Kann das Dokument nicht dem Empfänger zugestellt werden und ist an der Abgabenstelle ein Ersatzempfänger anwesend, so darf gem. § 16 Abs. 1 ZustG an diesen zugestellt werden (Ersatzzustellung), sofern der Zusteller Grund zur Annahme hat, dass sich der Empfänger oder ein Vertreter im Sinne des § 13 Abs.3 regelmäßig an der Abgabenstelle aufhält.

Ersatzempfänger kann jede erwachsene Person sein, die an derselben Abgabenstelle wie der wohnt oder Arbeitnehmer oder Arbeitgeber des Empfängers ist und die-außer wenn sie mit dem Empfänger im gemeinsamen Haushalt lebt- zu Annahme bereit ist. (§ 16 Abs.5 ZuStG).

Gemäß § 245 Abs. 1 BAO beträgt die Beschwerdefrist einen Monat nach der Zustellung, worauf auch in der Rechtsmittelbelehrung der angefochtenen Bescheide zutreffend aufmerksam gemacht wurde.

Auf den gegenständlichen Sachverhalt angewendet bedeutet dies, dass der nunmehrige Beschwerdeführer Partei im Verfahren betreffend Rückforderung von Familienbeihilfe und Kinderabsetzbeträgen für den Zeitraum August 2013  bis Juni 2015 ist, da der diesbeszügliche Bescheid ordnungsgemäß zugestellt wurde und ihm gegenüber Wirkung entfaltet hat. Die Beschwerde der Tochter wurde daher zu Recht vom Finanzamt mit Beschwerdevorentscheidung zurückgewiesen.

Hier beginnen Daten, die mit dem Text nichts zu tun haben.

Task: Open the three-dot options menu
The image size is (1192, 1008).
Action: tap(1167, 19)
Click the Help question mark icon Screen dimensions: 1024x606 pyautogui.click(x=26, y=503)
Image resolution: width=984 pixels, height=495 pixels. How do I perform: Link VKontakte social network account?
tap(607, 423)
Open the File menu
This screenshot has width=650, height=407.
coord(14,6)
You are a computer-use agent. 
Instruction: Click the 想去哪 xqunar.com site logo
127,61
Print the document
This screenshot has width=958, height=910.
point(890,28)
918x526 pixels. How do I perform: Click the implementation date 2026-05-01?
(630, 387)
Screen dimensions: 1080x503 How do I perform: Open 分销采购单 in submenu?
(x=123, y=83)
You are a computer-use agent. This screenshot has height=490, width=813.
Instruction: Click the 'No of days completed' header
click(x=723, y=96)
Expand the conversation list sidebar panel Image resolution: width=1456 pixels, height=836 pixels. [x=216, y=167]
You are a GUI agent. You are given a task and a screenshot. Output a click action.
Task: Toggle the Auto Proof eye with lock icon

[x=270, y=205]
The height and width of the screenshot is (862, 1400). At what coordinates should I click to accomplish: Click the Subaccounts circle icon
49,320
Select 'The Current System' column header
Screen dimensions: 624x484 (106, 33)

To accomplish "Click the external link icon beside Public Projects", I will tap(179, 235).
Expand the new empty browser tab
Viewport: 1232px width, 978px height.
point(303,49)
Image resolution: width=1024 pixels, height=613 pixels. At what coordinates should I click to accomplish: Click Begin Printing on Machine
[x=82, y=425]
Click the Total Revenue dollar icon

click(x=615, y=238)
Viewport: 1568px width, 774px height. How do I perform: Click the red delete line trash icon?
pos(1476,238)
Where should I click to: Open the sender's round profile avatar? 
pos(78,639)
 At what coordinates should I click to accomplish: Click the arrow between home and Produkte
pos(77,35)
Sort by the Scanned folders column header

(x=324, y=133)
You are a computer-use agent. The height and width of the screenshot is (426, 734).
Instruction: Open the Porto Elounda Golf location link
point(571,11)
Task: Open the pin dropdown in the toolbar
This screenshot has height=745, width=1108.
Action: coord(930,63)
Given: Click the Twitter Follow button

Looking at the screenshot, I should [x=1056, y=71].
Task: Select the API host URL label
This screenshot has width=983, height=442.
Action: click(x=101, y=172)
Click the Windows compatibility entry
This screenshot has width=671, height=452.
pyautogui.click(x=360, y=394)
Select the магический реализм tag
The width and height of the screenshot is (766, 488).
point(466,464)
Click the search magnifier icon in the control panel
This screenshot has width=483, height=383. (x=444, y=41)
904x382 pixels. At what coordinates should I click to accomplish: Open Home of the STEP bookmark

Da der Bescheid am 4.5.2016 an den Bf. zugestellt wurde beginnt die einmonatige Frist des § 245 Abs. 1 BAO mit diesem Tag zu laufen. Da der 4.6.2016 ein Samstag war, endet die Frist gem. § 108 Abs. 3 BAO am nächstfolgenden Werktag, somit am 6.6.2016.

Die Beschwerde des Bf. vom 9.8.2016 war daher verspätet und ist gem. § 260 Abs.1 BAO zurückzuweisen.

 

Zulässigkeit einer Revision

Gegen einen Beschluss des Bundesfinanzgerichtes ist die Revision zulässig, wenn sie von der Lösung einer Rechtsfrage abhängt, der grundsätzliche Bedeutung zukommt, insbesondere weil der Beschluss von der Rechtsprechung des Verwaltungsgerichts­hofes abweicht, eine solche Rechtsprechung fehlt oder die zu lösende Rechtsfrage in der bisherigen Rechtsprechung des Verwaltungsgerichtshofes nicht einheitlich beantwortet wird.

Die Rechtsfolgen einer verspätete eingebrachten Beschwerde sind direkt aus dem Gesetz ableitbar, sodass keine Rechtsfrage von grundsätzliche Bedeutung vorliegt.